SELECTION →
-- Begin --

Kixiron / lasso

A fast, concurrent string interner
Apache License 2.0
139 stars 19 forks source link
compiler-backend interning-strings langdev rust string-interning

CI Security Audit Coverage Docs.rs Crates.io

A multithreaded and single threaded string interner that allows strings to be cached with a minimal memory footprint, associating them with a unique key that can be used to retrieve them at any time. A Rodeo allows O(1) internment and resolution and can be turned into a RodeoReader to allow for contention-free resolutions with both key to str and str to key operations. It can also be turned into a RodeoResolver with only key to str operations for the lowest possible memory usage.

Which interner do I use?

-- End --

STORED DATA →
-- Begin --

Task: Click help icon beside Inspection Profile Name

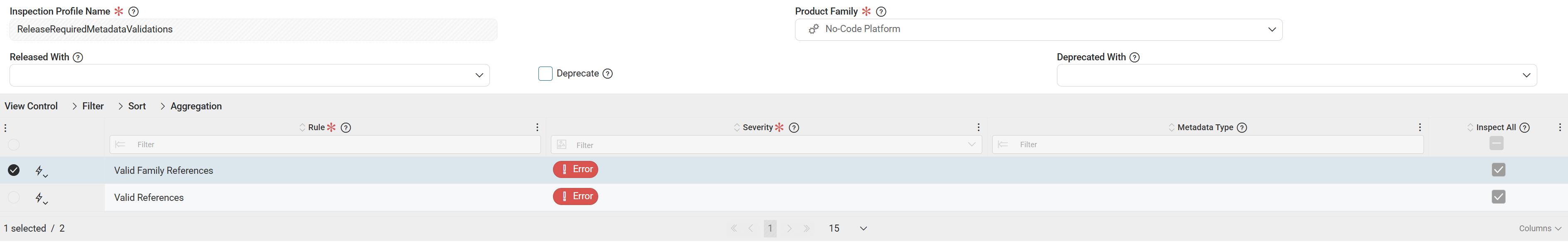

-- End --

COMPLETE THE FOLLOWING →
a) Translate this sentence from the string interner description into Spanish: "It can also be turned into a RodeoResolver with only key to str operations for the lowest possible memory usage."
b) For each statement, decide whether it agrees with the string interner description. Answer yes or no, and quote the words from the description that settle it.
(i) A Rodeo allows O(1) internment and resolution.
(ii) A RodeoResolver supports both key to str and str to key operations.
(iii) The project is released under the MIT License.

RESPONSES →
a) También puede convertirse en un RodeoResolver con solo operaciones de clave a str para el menor uso de memoria posible.

b)
(i) Yes: "A Rodeo allows O(1) internment and resolution"
(ii) No: "a RodeoResolver with only key to str operations"
(iii) No: "Apache License 2.0"